_WORK ORDER_.
The listing that follows must be retyped in full, exactly.
=-=-=
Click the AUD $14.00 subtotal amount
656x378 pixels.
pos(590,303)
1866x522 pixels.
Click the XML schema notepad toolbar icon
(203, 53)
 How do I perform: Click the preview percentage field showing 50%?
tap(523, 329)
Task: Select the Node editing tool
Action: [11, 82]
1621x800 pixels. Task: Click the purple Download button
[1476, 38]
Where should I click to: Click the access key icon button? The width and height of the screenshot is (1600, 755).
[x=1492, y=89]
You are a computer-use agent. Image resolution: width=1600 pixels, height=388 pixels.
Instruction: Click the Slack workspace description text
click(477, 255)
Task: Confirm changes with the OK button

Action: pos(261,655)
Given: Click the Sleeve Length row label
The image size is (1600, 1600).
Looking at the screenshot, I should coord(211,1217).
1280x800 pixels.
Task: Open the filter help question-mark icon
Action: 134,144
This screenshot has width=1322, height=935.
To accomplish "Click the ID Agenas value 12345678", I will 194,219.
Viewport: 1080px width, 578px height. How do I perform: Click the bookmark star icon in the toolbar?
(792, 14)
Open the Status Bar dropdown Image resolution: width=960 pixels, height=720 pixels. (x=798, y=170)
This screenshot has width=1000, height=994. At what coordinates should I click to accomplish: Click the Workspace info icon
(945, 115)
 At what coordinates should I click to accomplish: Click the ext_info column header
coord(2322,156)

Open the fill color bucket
=-=-=
_WRITTEN RESPONSE_.
Click the AUD $14.00 subtotal amount
656x378 pixels.
pos(590,303)
1866x522 pixels.
Click the XML schema notepad toolbar icon
(203, 53)
 How do I perform: Click the preview percentage field showing 50%?
tap(523, 329)
Task: Select the Node editing tool
Action: [11, 82]
1621x800 pixels. Task: Click the purple Download button
[1476, 38]
Where should I click to: Click the access key icon button? The width and height of the screenshot is (1600, 755).
[x=1492, y=89]
You are a computer-use agent. Image resolution: width=1600 pixels, height=388 pixels.
Instruction: Click the Slack workspace description text
click(477, 255)
Task: Confirm changes with the OK button

Action: pos(261,655)
Given: Click the Sleeve Length row label
The image size is (1600, 1600).
Looking at the screenshot, I should coord(211,1217).
1280x800 pixels.
Task: Open the filter help question-mark icon
Action: 134,144
This screenshot has width=1322, height=935.
To accomplish "Click the ID Agenas value 12345678", I will 194,219.
Viewport: 1080px width, 578px height. How do I perform: Click the bookmark star icon in the toolbar?
(792, 14)
Open the Status Bar dropdown Image resolution: width=960 pixels, height=720 pixels. (x=798, y=170)
This screenshot has width=1000, height=994. At what coordinates should I click to accomplish: Click the Workspace info icon
(945, 115)
 At what coordinates should I click to accomplish: Click the ext_info column header
coord(2322,156)

Open the fill color bucket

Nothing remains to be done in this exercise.